I finally figured it out. The pedicle is the bit of tissue connecting the ovary to the body wall. It isn’t really anything in particular, it isn’t any actual anatomical structure, it just holds the ovary in place. But blood vessels run through it, so when you cut it in order to remove the ovary from the animal, lots of bleeding can happen. Bleeding is bad, particularly if it continues after the animal is closed up. So one of the hardest and most important parts of spaying a dog or cat is to make sure that you wrap some suture really, really tightly around the pedicle and tie it in a really, really secure knot so that no blood can get out.
Or not.
In shelter spays, the goal is speed. Most importantly, the less time spent under anesthesia, the better. This is particularly true in the case of feral cat spays, in which the cat can’t receive optimal post-op care because she can’t be handled. Also, of course, shorter spays means you can move more animals through in a day, sometimes dozens of animals per surgeon. We are not keeping up with the cat population with surgical sterilization as it is, so the high volume spay/neuter operations really try to keep as many animals as possible moving through.

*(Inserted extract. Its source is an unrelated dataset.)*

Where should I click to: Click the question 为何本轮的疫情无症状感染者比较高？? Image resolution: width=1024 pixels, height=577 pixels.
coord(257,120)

One way that shelter vets try to make surgery time shorter is with autoligation. Instead of tying suture around the pedicle before cutting it, the pedicle is actually tied to itself. It’s a lot faster once you learn to do it. There is no futzing with getting the suture around the little cat pedicle with all the big clamps around it (oops! I looped the suture around a clamp! Time to start over). Tie the pedicle to itself, cut, inspect, let it sink back into the abdomen and move on. This is a pedicle tie, also known as autoligation (in other words, ligating the pedicle with itself).

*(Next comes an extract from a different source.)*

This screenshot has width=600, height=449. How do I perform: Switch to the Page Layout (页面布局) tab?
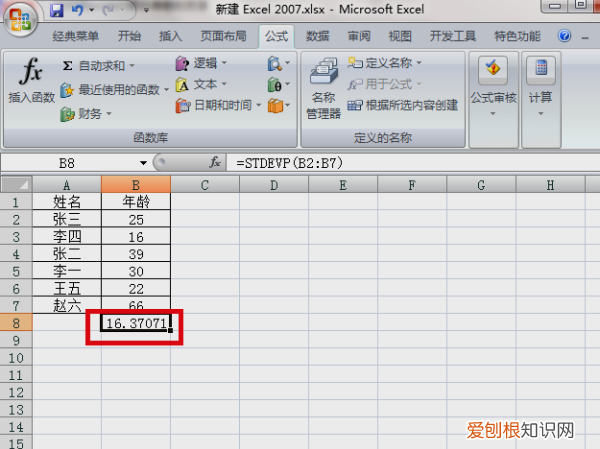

Why don’t all vets do this? I suspect some private practice vets do. However, the technique takes a little learning, so if you’re not doing at least a few spays a week, it’s not really worth the investment. One vet recently told me that his private practice only performed about one spay a month. The rest were done in shelters, and that was fine by them.
And that’s one of the ways in which shelter surgery is different from general surgery.
This post written in celebration of my first unsupervised pedicle tie.